Tu queres ver que é ela a professora de violino da Mafaldinha?

Caldeirada de lulas, o prato fumegando, as lulas gordinhas, as batatas cortadas às lascas, a cebola e o alho e o molho de tom vermelho e os farrapos de pimentos espalhados por cima; ah, mais, e a sala do restaurante (uma adega antiga) tinha memórias na caliça das paredes e sons nas madeiras velhas e sufixos de palavras gastas nos ferrolhos das janelas, aquilo é muito bonito.
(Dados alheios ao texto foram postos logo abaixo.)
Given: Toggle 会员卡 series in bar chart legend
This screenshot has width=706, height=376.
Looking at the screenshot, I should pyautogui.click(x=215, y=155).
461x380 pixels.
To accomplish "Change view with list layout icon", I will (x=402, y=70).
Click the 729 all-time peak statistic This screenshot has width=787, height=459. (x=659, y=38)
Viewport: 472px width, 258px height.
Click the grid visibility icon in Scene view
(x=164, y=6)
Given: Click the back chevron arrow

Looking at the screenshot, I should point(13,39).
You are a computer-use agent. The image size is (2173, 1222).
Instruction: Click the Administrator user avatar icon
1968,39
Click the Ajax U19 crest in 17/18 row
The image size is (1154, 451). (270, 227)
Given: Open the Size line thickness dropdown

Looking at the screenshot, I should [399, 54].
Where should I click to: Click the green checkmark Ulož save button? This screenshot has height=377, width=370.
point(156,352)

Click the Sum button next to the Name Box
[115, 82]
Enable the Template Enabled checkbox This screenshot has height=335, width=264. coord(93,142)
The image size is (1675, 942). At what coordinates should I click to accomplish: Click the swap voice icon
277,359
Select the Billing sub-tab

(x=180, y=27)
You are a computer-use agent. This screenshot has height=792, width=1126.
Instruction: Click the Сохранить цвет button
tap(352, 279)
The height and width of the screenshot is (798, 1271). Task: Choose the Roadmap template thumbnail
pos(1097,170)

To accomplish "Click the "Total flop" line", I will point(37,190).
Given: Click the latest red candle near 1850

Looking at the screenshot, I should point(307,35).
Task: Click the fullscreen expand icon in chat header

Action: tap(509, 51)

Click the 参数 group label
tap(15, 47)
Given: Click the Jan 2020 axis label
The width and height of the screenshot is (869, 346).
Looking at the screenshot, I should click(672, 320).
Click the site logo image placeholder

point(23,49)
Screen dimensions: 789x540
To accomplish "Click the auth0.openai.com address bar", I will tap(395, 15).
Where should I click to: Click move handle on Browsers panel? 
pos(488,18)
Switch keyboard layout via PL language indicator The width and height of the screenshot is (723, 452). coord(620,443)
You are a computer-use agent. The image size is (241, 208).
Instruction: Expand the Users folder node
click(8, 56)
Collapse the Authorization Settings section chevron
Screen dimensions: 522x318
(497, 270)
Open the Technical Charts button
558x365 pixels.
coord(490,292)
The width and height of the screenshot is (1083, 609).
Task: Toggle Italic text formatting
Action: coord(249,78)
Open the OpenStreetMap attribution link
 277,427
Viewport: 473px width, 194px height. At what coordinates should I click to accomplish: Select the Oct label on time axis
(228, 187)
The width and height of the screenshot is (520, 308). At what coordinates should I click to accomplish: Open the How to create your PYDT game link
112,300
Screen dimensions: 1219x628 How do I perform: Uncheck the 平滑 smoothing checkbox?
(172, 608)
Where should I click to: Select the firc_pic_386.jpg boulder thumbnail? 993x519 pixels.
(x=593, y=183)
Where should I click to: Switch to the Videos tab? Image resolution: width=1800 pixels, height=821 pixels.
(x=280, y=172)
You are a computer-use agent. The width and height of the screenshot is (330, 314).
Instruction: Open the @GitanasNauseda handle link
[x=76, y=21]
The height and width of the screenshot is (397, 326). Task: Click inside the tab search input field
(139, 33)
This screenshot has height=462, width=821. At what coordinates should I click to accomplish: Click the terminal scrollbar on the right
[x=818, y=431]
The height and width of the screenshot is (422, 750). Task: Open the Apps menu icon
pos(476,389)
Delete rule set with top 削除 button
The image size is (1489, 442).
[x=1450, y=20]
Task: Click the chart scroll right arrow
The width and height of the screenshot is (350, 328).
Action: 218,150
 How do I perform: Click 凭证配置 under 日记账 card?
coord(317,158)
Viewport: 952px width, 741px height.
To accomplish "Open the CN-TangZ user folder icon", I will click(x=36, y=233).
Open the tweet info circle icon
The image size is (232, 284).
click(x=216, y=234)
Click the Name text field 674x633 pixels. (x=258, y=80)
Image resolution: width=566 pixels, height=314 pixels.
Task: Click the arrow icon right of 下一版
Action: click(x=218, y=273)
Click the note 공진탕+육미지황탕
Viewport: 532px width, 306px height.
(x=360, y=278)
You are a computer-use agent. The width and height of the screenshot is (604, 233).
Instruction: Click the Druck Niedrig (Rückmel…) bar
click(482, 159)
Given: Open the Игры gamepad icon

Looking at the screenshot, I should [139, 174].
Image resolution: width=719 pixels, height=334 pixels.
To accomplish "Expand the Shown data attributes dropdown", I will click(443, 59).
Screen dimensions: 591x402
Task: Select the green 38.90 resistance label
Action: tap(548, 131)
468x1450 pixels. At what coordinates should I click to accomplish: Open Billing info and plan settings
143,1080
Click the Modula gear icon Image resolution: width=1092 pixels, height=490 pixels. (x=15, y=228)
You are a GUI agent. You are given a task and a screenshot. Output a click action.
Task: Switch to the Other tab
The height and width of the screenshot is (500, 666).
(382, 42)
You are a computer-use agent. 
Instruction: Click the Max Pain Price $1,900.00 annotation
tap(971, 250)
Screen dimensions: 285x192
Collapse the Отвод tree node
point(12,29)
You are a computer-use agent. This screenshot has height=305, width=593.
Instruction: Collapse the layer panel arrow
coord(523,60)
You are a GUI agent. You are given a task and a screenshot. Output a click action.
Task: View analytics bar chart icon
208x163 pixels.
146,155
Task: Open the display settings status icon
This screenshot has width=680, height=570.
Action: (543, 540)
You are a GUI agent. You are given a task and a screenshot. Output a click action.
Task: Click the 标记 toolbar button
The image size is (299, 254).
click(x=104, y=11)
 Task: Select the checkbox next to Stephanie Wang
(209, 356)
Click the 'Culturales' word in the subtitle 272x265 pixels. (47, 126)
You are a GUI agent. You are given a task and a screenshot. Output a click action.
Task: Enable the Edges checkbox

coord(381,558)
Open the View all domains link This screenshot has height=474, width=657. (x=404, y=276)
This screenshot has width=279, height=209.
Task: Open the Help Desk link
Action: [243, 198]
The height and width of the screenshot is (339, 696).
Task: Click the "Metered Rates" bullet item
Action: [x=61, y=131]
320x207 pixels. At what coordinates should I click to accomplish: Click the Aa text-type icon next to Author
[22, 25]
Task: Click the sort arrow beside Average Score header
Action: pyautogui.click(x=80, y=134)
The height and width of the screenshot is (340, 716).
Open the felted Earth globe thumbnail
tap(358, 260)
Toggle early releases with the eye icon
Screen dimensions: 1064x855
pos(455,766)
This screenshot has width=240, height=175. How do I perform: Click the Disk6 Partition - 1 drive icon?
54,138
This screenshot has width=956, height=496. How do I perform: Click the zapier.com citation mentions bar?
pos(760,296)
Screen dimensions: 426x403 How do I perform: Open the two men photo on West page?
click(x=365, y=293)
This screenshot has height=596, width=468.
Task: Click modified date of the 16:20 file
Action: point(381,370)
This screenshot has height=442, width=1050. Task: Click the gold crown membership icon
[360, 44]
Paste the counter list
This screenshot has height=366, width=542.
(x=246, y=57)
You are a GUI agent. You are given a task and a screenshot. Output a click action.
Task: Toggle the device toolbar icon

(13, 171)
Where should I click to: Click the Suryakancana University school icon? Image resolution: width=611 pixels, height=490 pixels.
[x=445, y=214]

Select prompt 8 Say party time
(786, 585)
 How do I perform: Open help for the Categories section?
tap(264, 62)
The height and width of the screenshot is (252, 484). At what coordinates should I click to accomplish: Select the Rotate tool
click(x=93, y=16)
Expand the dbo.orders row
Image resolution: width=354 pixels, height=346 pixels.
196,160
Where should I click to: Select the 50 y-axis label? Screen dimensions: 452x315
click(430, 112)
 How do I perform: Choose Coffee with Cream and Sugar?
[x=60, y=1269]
Deixei o prato limpo, o copo vazio, uma delícia!, rematei depois do café enquanto um suave arroto se escapava lampeiro. Depois é que foram elas. Não aguentei o hálito reimoso da cebola e do alho, que sina, descobri uma pastilha e vai de mastigar como quem se alivia. O sabor? Peppermint extra-forte. Soneca de seguida? Óbvio. E um sonho maneirinho? Nem mais. Assim. Como se fosse uma obra de arte, durante o meu sonho, uma fada passeou-se de elegância a tiracolo pela mornidão das minhas redes neuronais, dialogando com quem passava: olá como vai, e a família, avô neurónio há quanto tempo o não via, está linda menina, cada vez mais linda, deixe pralá, sempre bajulador. Mas quando ela passou pelo bairro dos poetas, parou extasiada (o meu bairro cerebral dos poetas é um lugar diferente, habitado por pronomes e vírgulas e exclamações e sufixos (que bonita é a casa do se!), no meu bairro cerebral dos poetas todo o meu corpo se mostra em écrans gigantes numa praça profana e ao som do violino da Mafaldinha): não acredito, ciciava ela, estou mesmo a ver aquilo, teso, muito hirto, não acredito, será que a tal de caldeirada de lulas tinha gindungo nos entretantos? Acordei, que raio de sonho, que caldeirada, pode lá ser, uma fada a passear-se nas minhas redes neuronais, mas que elegante que ela estava, que linda (porque é que ela é tão linda?), tu queres ver que é ela a professora de violino da Mafaldinha?